The UN General Assembly on Wednesday voted overwhelmingly for the 17th year in a row in favor of lifting the 46-year-old US trade embargo on Cuba, as Havana hoped for better ties with a new US administration.
Some 185 of the assembly’s 192 members approved a resolution, which reiterated a “call upon all states to refrain from promulgating and applying laws and measures [such as those in the US embargo] in conformity with their obligations under the Charter of the United Nations and international law.”
The US, Israel and Palau voted against the resolution, while Micronesia and the Marshall Islands abstained.
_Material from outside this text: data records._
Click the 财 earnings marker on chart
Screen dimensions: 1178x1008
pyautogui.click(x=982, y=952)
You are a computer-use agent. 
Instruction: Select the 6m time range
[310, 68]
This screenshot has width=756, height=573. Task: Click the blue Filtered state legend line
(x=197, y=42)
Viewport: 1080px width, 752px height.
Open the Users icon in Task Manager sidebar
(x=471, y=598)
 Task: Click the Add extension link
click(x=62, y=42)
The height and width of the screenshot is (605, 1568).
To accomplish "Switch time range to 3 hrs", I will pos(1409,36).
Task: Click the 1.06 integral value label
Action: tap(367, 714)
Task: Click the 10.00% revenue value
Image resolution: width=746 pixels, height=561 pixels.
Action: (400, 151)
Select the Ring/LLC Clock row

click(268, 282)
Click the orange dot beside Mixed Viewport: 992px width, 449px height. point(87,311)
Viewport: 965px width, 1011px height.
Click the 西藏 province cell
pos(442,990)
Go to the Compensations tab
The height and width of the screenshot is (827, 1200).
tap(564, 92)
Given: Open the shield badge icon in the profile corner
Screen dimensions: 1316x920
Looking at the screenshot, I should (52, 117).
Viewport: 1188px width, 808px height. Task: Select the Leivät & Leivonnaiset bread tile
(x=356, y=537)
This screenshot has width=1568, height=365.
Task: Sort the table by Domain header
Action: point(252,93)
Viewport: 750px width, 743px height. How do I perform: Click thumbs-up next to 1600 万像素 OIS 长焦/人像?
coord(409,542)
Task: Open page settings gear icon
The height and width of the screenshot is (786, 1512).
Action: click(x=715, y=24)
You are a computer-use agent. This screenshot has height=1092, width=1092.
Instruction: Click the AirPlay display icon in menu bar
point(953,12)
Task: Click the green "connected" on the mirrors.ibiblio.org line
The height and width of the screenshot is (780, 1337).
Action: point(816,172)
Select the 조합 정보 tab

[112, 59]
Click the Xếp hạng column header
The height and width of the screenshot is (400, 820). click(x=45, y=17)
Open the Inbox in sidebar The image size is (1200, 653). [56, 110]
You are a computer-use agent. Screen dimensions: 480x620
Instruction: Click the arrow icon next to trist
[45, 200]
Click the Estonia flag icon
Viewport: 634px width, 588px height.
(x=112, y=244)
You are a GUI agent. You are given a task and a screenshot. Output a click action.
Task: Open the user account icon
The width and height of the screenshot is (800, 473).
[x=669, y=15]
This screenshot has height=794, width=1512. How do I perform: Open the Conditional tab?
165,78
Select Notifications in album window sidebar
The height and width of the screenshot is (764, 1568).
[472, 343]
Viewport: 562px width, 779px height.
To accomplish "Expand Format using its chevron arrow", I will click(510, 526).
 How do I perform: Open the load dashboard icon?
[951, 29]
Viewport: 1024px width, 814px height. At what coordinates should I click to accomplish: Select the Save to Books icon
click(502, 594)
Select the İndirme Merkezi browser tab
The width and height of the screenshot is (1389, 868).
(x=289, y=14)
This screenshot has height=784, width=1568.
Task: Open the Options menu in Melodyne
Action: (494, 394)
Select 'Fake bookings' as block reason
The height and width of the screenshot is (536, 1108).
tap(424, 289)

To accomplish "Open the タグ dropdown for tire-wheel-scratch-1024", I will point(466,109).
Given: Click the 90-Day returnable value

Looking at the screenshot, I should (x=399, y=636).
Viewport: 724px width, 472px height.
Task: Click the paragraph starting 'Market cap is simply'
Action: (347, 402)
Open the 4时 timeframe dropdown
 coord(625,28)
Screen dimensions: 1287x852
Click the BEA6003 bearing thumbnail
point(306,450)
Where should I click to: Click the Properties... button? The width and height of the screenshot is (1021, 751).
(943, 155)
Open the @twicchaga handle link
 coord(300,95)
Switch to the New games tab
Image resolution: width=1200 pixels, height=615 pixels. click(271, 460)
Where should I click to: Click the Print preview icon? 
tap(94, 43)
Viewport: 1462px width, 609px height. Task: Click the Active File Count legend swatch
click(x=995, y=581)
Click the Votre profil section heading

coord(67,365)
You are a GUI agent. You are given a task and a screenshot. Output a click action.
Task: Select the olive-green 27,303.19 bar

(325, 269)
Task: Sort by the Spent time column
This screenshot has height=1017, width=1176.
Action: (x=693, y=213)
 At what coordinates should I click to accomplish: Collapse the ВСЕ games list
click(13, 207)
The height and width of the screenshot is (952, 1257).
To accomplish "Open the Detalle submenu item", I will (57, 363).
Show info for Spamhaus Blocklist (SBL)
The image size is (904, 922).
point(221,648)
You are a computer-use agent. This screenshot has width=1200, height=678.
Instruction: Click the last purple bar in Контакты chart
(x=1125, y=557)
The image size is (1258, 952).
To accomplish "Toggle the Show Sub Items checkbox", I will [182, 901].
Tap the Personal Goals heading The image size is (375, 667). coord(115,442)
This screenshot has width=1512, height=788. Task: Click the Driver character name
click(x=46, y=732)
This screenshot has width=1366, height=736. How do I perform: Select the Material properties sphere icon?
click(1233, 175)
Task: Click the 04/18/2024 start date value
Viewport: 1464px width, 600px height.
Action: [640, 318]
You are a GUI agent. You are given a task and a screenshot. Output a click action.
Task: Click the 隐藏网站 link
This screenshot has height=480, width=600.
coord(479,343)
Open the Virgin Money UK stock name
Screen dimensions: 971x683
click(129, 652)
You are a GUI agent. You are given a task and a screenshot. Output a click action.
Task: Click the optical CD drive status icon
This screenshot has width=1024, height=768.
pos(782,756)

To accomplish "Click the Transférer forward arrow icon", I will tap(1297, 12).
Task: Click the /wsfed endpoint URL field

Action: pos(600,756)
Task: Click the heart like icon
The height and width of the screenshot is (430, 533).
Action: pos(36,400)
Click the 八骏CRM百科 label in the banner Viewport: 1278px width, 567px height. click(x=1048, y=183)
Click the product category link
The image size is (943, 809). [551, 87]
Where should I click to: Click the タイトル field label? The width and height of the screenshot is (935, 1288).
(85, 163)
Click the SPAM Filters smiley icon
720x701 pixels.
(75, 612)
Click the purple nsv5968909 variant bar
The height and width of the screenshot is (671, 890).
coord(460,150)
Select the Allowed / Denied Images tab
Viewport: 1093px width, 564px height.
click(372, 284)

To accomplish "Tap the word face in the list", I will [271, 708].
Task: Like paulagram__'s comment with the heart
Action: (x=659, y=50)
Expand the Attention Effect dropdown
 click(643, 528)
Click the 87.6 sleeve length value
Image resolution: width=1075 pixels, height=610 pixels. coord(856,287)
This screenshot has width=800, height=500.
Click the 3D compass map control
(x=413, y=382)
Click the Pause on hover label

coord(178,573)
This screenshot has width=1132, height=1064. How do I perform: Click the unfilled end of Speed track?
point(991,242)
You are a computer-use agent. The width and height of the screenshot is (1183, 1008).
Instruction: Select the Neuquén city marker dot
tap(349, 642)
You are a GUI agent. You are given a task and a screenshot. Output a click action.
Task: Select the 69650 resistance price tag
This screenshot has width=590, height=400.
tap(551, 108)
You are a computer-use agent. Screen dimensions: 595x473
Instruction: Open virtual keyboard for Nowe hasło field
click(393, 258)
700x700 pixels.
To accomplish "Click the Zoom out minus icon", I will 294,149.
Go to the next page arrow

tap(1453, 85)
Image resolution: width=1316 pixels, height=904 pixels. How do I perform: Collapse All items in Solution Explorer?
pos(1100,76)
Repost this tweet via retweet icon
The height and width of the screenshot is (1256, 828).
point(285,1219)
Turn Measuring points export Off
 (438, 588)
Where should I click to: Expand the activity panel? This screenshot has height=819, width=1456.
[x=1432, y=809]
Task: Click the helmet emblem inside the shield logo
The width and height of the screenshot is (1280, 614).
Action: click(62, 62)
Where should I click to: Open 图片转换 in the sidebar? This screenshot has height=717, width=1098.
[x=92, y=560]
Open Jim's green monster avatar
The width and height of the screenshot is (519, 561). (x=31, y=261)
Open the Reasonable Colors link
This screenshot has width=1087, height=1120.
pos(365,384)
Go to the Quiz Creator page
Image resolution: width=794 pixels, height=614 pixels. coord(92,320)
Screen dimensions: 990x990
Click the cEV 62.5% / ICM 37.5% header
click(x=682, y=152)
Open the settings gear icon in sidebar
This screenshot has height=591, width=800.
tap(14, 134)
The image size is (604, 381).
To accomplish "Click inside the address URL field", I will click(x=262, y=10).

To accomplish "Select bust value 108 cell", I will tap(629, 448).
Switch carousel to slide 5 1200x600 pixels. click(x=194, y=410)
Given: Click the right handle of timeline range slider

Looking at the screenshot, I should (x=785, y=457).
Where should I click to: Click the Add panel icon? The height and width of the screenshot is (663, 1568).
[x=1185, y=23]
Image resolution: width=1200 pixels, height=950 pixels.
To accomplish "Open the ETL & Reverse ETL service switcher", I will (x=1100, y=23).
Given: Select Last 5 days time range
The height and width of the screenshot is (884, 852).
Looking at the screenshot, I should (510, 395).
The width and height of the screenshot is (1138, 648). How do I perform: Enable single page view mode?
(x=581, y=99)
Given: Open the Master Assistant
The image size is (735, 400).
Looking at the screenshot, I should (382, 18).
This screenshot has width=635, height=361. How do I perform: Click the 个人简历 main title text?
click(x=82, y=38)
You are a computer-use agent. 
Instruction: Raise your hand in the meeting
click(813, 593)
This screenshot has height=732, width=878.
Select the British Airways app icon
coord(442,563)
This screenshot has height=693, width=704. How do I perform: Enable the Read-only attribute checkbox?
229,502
The margin of support for ending the embargo has grown steadily since 1992, when 59 countries voted in favor of the resolution. The figure was 179 in 2004, 182 in 2005 and 184 last year.
Ronald Godard, the US State Department’s senior adviser for Latin American affairs, defended the embargo and blamed the communist regime in Havana for Cuba’s woes.
“The real reason the Cuban economy is in terrible condition and that so many Cubans remain mired in poverty is that Cuba’s regime continues to deny its people their basic human and economic rights,” he told the General Assembly.
Cuban Foreign Minister Felipe Perez Roque welcomed the vote but also looked ahead to future US-Cuban relations after next week’s White House election between Democratic Senator Barack Obama and Republican Senator John McCain.
The US economic, trade and financial sanctions were imposed 46 years ago following the failed Bay of Pigs invasion of the Caribbean island nation by US-backed Cuban exiles.
Noting that the US embargo is “older than Barack Obama and my entire generation,” Perez Roque said the new US president “will have to decide whether to concede that the embargo is a failed policy which each time creates greater isolation and discredits his country or whether he continues, with obstinacy and cruelty, to try to wear out the Cuban people with hunger and diseases.”
McCain has promised that if elected he would press Cuba’s communist rulers to free the island’s people.
“If I’m elected president, I won’t meet unconditionally with the Castro brothers, while they keep political prisoners in jail, stifle free media and block free elections in Cuba,” he recently told a rally in Miami, home to a huge Cuban exiled community.
The comment was a swipe at Obama, who has said he would meet with the leaders of countries that are enemies of the US.
A national survey by the Zogby polling organization, released on Oct. 2, found that 60 percent of Americans believed the White House should change its policy toward Cuba.
In an apparent reference to Obama’s campaign theme of “Change,” Perez Roque said that “to be coherent with the theme of change in this country [the United States] also means to change the embargo against Cuba and maintain normal and respectful relations with our country.”
In Cuba itself, authorities were jubilant after the UN vote.
It reaffirmed “the world rejection of the genocidal and criminal policy of this siege and the failure of the George W. Bush administration in its aggression against Cuba,” Fernando Remirez de Estenoz, head of the Cuban Communist Party’s external relations department, told the Cuban news agency.